**TASK DIRECTIONS**
The lines below, beginning at the one that contains "The image size is (584, 352)." and ending at the last, are to be retyped exactly.

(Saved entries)
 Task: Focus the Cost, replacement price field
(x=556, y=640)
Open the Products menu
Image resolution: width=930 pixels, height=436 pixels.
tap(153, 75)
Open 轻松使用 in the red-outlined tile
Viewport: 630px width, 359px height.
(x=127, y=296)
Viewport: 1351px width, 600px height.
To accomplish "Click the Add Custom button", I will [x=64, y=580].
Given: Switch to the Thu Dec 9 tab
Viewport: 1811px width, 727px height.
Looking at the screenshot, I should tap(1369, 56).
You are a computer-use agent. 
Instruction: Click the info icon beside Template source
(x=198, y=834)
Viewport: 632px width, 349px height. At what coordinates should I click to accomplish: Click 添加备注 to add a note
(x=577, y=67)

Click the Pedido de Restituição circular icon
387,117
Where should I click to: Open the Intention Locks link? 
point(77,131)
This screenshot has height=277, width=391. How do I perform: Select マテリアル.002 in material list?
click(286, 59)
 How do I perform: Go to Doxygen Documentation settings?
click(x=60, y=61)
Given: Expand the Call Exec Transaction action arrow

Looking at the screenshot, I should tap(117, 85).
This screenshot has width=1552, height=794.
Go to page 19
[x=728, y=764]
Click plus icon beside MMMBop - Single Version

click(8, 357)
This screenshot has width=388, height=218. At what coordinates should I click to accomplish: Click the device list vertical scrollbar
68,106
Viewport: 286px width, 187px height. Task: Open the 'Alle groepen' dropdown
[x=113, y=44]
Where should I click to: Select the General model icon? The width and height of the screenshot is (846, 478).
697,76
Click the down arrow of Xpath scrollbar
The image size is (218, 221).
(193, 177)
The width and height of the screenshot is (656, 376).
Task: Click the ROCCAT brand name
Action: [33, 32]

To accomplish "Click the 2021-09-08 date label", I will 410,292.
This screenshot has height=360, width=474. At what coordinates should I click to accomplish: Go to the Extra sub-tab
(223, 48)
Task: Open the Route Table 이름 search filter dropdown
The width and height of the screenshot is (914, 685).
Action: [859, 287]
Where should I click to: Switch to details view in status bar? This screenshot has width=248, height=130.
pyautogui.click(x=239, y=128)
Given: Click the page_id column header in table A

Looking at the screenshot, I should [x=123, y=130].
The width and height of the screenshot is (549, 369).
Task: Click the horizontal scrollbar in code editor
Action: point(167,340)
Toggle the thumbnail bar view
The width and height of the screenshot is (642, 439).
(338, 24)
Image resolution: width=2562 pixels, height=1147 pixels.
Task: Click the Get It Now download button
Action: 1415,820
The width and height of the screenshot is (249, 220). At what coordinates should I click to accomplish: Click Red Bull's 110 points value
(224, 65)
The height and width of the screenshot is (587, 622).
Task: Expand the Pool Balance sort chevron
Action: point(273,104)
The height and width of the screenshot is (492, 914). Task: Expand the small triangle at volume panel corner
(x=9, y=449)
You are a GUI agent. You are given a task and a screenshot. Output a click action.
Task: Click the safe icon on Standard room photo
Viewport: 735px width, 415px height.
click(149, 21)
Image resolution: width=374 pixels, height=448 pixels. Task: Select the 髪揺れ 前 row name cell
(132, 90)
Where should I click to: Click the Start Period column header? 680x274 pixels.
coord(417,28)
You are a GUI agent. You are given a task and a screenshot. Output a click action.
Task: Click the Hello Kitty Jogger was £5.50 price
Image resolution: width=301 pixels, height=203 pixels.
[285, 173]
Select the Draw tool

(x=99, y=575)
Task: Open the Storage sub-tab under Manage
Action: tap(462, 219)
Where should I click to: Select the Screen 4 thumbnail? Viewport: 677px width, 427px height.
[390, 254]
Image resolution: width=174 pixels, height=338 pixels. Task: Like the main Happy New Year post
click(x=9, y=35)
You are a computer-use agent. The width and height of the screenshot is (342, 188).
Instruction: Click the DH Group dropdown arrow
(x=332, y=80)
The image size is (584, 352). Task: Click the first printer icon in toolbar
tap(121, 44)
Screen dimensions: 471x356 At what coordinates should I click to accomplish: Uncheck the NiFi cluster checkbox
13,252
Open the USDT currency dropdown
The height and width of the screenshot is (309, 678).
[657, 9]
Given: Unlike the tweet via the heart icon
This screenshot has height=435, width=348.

**WORKED SOLUTION**
The image size is (584, 352). Task: Click the first printer icon in toolbar
tap(121, 44)
Screen dimensions: 471x356 At what coordinates should I click to accomplish: Uncheck the NiFi cluster checkbox
13,252
Open the USDT currency dropdown
The height and width of the screenshot is (309, 678).
[657, 9]
Given: Unlike the tweet via the heart icon
This screenshot has height=435, width=348.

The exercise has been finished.